The past two years, they’ve done it behind the league’s Most Valuable Player. Aaron Rodgers has been the best player in the NFL, throwing 85 touchdowns and just nine (yes, nine) interceptions en route to those back-to-back MVPs.
Thus, it seems unlikely that the Packers are going to regress by three wins. Could they slump a little bit? Sure. But dropping to a 10-win team seems like a bit of a collapse.
Yes, Rodgers turns 39 in December. At some point, Father Time is going to catch up with the quarterback.
Admittedly, losing Davante Adams to the Raiders will hurt. The wideout was the best weapon in the Packers arsenal, a favorite target of Rodgers.
And most likely, seeing a lot of the coaching staff depart for other gigs will take a toll. Nathaniel Hackett, Justin Outten and Luke Getsy are all gone from the offensive side of the ball.
So, the 11.0-win total is probably about right. That’s likely where the Packers will end up, putting a push squarely in play.
Thus, the debate is which side of that well-placed number is more likely. Does Green Bay fall to 10 wins or less? Or can the Packers get to 12 victories or more? Based on recent history, taking the over is the smarter play.
The NFC North offers up some easy wins, as Chicago and Detroit will be lucky to get a split with Green Bay, while Minnesota is certainly beatable. The Packers also play the AFC East, which features a couple of layups, and the NFC East, providing the same level of difficulty.
The Buccaneers, Rams and Titans round out the slate. Green Bay might have to win one of those three to reach the over.
While it might not be a sure thing, it’s pretty darn close. Take the Packers and the over.
Odds to Win the Super Bowl = 10/1
Taking the Packers to make the playoffs isn’t good value. At -420, it’s hardly worth the risk.
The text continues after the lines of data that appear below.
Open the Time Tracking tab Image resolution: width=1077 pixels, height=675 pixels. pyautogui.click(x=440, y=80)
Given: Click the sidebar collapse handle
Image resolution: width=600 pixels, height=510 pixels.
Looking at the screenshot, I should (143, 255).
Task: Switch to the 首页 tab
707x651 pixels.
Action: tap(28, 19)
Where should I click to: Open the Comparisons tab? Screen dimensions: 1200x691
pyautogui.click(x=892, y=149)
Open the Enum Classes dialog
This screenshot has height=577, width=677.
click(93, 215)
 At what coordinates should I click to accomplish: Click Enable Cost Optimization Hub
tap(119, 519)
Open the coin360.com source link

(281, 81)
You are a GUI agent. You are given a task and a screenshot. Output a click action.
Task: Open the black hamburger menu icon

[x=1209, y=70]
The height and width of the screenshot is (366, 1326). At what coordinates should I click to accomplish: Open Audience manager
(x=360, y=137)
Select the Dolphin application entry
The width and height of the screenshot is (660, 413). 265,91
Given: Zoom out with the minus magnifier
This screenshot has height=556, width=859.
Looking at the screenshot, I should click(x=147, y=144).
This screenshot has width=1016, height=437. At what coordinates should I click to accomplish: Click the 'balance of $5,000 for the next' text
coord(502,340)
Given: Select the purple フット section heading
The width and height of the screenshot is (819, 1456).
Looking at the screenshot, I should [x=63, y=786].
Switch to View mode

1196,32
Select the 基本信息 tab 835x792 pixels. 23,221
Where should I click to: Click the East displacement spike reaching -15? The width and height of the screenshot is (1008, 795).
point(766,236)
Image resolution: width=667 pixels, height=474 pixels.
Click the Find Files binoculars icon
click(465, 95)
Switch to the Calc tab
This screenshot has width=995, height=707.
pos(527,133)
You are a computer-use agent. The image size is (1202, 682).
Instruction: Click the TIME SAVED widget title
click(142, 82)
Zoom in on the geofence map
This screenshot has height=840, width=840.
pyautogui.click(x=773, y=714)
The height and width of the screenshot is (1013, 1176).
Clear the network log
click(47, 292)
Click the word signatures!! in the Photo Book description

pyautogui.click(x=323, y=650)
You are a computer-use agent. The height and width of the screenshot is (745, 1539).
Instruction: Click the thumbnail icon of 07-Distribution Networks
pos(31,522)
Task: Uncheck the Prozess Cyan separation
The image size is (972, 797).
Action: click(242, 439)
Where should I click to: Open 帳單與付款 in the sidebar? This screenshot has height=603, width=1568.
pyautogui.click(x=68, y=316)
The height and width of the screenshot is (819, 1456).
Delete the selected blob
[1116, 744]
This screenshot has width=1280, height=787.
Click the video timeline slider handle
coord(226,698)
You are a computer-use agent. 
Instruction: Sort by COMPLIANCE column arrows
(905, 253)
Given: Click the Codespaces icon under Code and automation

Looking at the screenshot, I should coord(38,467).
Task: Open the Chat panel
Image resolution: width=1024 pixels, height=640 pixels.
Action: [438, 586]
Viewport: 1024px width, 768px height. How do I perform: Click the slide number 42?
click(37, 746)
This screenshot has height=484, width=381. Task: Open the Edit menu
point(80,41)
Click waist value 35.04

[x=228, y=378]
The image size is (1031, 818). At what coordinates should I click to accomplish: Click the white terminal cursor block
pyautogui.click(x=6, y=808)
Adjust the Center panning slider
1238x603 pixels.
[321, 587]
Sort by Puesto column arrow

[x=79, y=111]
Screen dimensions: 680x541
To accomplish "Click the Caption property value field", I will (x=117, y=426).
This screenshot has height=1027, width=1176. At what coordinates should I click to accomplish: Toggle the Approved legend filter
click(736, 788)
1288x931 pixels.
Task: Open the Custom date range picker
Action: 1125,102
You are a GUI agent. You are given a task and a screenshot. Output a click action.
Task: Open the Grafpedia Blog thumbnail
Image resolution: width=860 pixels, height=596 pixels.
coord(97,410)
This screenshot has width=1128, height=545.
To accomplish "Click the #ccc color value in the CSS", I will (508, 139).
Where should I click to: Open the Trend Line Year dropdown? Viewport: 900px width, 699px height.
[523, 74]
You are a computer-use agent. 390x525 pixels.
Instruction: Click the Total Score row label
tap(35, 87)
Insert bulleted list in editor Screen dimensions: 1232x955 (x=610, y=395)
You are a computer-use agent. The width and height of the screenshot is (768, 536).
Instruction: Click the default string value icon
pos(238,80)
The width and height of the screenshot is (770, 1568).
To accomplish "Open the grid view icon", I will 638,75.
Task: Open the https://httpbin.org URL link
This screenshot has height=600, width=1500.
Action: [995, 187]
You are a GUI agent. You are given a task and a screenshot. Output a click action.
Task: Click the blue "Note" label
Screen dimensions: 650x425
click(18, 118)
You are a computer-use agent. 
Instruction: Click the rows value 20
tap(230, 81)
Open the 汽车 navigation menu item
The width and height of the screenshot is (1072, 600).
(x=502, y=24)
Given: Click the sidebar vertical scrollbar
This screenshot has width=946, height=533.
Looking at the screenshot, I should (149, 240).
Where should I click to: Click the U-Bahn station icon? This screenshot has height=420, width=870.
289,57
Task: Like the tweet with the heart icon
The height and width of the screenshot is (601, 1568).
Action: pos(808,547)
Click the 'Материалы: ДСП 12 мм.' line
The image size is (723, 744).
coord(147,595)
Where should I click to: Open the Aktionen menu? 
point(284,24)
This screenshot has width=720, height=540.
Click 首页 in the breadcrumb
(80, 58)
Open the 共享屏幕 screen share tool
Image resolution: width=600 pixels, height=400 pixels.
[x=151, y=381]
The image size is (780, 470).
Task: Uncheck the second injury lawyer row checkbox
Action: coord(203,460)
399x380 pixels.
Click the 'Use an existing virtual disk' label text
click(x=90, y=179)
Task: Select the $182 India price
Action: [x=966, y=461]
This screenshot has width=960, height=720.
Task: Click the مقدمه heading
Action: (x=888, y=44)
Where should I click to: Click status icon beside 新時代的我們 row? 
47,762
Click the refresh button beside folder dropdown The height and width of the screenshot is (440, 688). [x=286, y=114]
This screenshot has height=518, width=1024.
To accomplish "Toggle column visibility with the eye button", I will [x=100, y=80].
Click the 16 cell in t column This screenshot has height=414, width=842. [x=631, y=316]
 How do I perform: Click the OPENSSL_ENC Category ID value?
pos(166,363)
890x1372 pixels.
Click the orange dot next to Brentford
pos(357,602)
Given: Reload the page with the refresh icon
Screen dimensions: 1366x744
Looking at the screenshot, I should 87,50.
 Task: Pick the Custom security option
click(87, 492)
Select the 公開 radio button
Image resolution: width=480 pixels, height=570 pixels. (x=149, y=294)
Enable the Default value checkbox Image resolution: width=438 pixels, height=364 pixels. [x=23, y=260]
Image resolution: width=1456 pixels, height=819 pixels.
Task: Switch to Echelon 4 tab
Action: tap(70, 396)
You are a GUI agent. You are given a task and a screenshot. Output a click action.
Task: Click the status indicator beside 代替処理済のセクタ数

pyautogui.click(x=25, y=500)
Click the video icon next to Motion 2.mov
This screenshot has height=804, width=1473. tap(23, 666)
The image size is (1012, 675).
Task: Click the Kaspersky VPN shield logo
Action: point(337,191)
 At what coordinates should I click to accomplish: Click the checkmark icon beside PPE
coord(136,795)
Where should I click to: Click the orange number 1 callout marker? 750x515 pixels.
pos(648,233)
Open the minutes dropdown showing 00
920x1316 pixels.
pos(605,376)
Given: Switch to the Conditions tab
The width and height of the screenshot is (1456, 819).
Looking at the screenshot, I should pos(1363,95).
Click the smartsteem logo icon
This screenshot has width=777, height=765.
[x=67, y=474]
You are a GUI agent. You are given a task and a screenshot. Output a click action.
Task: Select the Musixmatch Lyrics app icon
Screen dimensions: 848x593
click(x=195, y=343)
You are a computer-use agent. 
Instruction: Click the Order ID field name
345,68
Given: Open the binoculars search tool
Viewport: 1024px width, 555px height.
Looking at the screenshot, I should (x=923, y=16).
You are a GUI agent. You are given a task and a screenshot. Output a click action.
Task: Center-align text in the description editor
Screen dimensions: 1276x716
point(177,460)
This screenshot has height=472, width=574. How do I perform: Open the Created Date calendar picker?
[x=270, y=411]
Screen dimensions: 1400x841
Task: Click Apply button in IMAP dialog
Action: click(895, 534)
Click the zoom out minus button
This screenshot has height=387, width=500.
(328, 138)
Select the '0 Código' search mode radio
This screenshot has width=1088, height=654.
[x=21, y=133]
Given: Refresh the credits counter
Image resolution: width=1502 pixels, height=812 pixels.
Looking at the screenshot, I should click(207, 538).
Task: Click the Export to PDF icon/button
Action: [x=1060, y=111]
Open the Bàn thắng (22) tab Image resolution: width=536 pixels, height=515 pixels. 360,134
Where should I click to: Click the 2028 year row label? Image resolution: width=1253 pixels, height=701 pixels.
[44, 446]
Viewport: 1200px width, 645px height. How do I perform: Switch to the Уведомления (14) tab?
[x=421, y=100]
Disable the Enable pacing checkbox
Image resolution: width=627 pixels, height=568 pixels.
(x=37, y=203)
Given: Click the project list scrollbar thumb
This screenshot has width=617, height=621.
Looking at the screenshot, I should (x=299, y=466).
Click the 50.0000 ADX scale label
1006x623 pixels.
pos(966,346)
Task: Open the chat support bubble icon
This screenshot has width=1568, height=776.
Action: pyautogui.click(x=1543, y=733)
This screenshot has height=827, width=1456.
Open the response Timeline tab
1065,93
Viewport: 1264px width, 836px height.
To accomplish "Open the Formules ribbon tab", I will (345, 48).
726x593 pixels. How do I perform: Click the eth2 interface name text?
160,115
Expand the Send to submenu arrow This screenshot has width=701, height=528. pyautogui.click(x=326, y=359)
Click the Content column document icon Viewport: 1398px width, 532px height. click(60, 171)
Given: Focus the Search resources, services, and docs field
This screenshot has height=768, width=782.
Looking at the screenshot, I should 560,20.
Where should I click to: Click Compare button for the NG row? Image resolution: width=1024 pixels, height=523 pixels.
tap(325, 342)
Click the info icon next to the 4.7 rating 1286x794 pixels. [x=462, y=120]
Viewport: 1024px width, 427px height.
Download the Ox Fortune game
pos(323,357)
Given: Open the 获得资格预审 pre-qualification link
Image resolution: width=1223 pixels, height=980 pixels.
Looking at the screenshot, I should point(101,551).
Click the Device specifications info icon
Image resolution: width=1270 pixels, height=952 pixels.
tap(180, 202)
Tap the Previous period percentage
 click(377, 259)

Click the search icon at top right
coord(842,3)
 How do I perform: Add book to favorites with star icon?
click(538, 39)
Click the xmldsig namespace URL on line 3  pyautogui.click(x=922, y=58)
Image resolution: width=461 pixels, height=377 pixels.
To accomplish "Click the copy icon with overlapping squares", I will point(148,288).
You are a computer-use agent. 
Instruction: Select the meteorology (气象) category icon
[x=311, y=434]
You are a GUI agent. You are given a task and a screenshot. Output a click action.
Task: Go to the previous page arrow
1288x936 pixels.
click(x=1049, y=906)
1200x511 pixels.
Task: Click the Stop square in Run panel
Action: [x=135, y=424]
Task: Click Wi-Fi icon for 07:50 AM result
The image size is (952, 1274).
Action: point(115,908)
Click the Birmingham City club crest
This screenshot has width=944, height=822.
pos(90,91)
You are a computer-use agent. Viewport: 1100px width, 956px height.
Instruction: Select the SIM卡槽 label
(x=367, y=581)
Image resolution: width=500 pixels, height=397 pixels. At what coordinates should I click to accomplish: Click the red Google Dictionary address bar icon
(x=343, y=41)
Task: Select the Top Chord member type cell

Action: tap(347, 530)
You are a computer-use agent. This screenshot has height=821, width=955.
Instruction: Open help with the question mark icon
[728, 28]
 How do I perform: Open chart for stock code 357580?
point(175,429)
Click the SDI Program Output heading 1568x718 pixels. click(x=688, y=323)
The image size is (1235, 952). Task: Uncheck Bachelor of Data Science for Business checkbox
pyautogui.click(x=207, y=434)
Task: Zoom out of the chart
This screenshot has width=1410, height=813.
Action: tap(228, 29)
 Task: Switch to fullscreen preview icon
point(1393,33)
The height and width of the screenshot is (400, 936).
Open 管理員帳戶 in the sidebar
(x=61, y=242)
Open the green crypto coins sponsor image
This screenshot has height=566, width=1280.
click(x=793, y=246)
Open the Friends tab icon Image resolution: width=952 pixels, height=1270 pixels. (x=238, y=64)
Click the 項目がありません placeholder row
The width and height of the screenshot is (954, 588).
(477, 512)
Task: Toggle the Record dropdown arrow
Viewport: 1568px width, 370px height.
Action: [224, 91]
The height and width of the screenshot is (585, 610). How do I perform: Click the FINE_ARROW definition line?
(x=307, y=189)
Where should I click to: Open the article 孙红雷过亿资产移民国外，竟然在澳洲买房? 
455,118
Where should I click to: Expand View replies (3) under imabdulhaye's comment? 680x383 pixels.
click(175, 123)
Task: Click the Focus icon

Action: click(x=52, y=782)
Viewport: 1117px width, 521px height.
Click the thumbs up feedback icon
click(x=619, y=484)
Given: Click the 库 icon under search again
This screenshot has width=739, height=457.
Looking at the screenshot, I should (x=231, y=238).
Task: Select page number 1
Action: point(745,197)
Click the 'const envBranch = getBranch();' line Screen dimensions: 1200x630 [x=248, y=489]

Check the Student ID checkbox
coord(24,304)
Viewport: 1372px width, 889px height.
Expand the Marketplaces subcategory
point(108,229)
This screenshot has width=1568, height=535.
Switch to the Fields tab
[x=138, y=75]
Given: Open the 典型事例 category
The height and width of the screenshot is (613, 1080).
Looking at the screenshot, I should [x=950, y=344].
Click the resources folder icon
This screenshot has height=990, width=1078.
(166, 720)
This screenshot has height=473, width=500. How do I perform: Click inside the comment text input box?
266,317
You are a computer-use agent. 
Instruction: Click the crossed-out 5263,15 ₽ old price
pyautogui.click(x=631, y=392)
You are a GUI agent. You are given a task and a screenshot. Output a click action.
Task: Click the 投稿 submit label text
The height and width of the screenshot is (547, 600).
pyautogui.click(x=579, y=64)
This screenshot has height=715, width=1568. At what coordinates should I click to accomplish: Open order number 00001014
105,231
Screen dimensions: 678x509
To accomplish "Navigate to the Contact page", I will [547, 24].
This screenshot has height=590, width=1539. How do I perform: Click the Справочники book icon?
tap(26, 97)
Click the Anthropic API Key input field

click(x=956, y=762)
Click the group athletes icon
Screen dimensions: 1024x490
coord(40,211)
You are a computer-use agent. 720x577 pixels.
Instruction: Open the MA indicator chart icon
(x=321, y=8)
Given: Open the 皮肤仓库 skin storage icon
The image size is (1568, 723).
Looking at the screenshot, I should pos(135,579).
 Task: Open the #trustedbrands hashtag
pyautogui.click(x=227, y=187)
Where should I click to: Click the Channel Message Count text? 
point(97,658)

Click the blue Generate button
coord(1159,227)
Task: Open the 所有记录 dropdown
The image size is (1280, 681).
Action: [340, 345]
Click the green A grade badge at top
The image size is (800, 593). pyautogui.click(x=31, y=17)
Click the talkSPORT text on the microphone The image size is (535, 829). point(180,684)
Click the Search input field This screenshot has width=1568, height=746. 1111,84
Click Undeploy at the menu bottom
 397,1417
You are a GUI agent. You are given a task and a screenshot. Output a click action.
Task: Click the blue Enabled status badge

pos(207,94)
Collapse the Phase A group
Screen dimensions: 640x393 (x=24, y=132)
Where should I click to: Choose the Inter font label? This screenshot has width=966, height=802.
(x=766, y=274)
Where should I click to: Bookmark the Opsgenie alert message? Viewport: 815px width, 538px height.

Thus, a loftier future is the only way to go. Winning the Super Bowl offers the best bang for the buck.
While Green Bay has won a lot of games the last three years, the Packers have come up short in the playoffs. That’s a blight on their resume that has to eat at Matt LaFleur and Aaron Rodgers.
The Packers quarterback loves to prove people wrong. He seems to thrive on having an axe to grind.
This year, it’s the previous playoff failures, plus the loss of Davante Adams, that have people doubting Rodgers. That’s all the motivation he needs.
Rodgers would love nothing more than sticking it to his doubters. That’s not a bad play to make.
Aaron Rodgers to Lead the NFL in Passing Yards = 16/1
Yep, Davante Adams is gone. That’s a huge weapon out of the arsenal, removing Aaron Rodgers’ favorite target.
But still, are there really eight quarterbacks more likely to lead the league in passing yards than the back-to-back Most Valuable Player? That seems like a stretch.
One way or another, Rodgers will figure it out. He’ll find a way to move the ball through the air. He’ll turn someone else on the roster into a star wideout.
The best quarterback in the league is 16/1 to lead the NFL in passing yards? That’s simply too good to pass up.